_Extract:_
Friday, April 24, 2009

Hike Your Own Trail

Mike - love you long time. See you in the fall. Don't get eaten by grizzlies (and everyone's been worried about us and the bears. Hah.)

Wow. It's been a while. You know, while I'm hiking I spend a lot of time thinking about this blog... all the little things I can't wait to report on, all the little literary tricks I can use to really get my point across, how I'll word this and that, and then I get here... The glowing screen overwhelms me and I'm at a loss for words. Not to mention the fact that the figurative ups and downs are almost as frequent as the literal ones. But for every figurative down I've encountered, the Trail has given me a threefold up in return. Luckily, the literal ones are about equal. So I can't complain.

"Hike Your Own Trail" is a saying that is popular among AT hikers, particularly non-purists. "Purists" are people who choose to hike every inch of the AT to get from Georgia to Maine. This seems like the most sensible way - if you're going to hike the AT... well... hike the AT! Pass every white blaze (trail markers)! There are a few problems with that theory though. For one thing, the Appalachian Trail itself is just a path that people have stamped down enough times to make it visible - but not every chooses the same path, and different paths form around obstacles, such as fallen trees... meaning that there is no real trail, just white blazes. In Virginia, the AT runs parallel to the Blue Ridge Parkway for about 100 miles. Since we will be at that section during summer, vegetation blocks any views from the trail, so many hikers choose to walk the road instead (or hitch-hike - "yellow blazing" for the yellow line). They're walking pavement, but still technically passing every white blaze. Does that count? You may recall from my previous post we were tempted to "blue blaze" - take a shortcut. We didn't because we are aiming to walk the entire AT. But, on our way out of Franklin, we were hitch-hiking and our hitch could only take us so far - causing us to miss 3.7 miles of Appalachian Trail. Thus ends our attempt. You can't exactly turn down a hitch. And were we going to hike south 3.7 miles of what we knew was an unexciting stretch just to pass every blaze? Nope. Thus, "Hike Your Own Trail". I'm sure we'll still qualify for the "2,000 mile" club by the end.

The people who started at the same time as us were... well... different from us. Apparently, the ones who start before April are the real "go-getters" - "I'm hiking the AT, past every white blaze, and I'm going to get up at the crack of dawn, hike exactly the number of miles it says on my itinerary, be done hiking by 5:30, eat dinner by 6:30, in bed by 7:30." Well, as you've all met me and/or Jess before, you probably know that's not exactly how we operate. They did make us feel guilty though, like we were doing something wrong. We'd roll out of bed around 9, sit around and eat and drink tea, take our time packing our stuff, and probably be on the trail by noon. The only people we got to know were the ones that stopped to eat lunch with us while we were eating breakfast, then we'd stop and eat lunch while they were eating dinner. We slowly overcame this discomfort by reaffirming that we're not here to complete an assignment, we're here to have an adventure. We also started avoiding shelters, which helped a lot. We just weren't jiving with that crowd (though they were all good people).

_List of tasks:_
1 > According to the Appalachian Trail blog post, for about how many miles does the AT run parallel to the Blue Ridge Parkway in Virginia?
2 > Pick up the Appalachian Trail blog post at its last sentence and carry it on for another paragraph.
You won't need the listing that comes next.

_Data provided:_
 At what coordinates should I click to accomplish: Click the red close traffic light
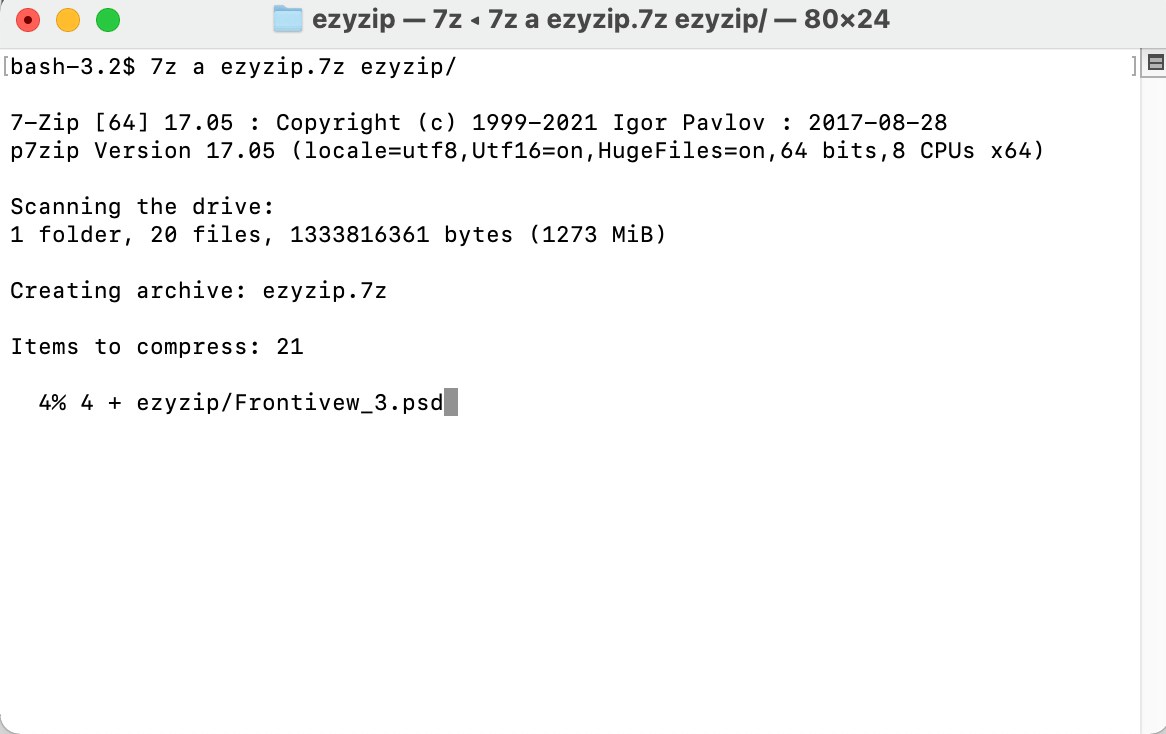point(28,18)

_Answers to the exercise:_
1 > About 100 miles.

2 >
I'd also like to point out that most of those "go-getters" got their gear by going to Eastern Mountain Sports and asking the employees to sell them a bunch of stuff because they're hiking the AT without doing any research themselves before hand. Pretty fancy stuff, no idea how to use it, way to much, and way too heavy, or just plain useless. One girl had a 20-lb. limit pack stuffed with 50 lbs. of stuff because she bought 10 lbs. of food before picking up the 20 lb. mail drop she had prepared for herself months ago. Literally split the seams less than a week in. Real "go-getter". Said EMS recommended it, and the tag said "most used by AT thru-hikers". Yea when they drop all their winter gear and are doing 30 miles a day in July in PA, sure. Not in March in Georgia.
Whatever. Hike Your Own Trail.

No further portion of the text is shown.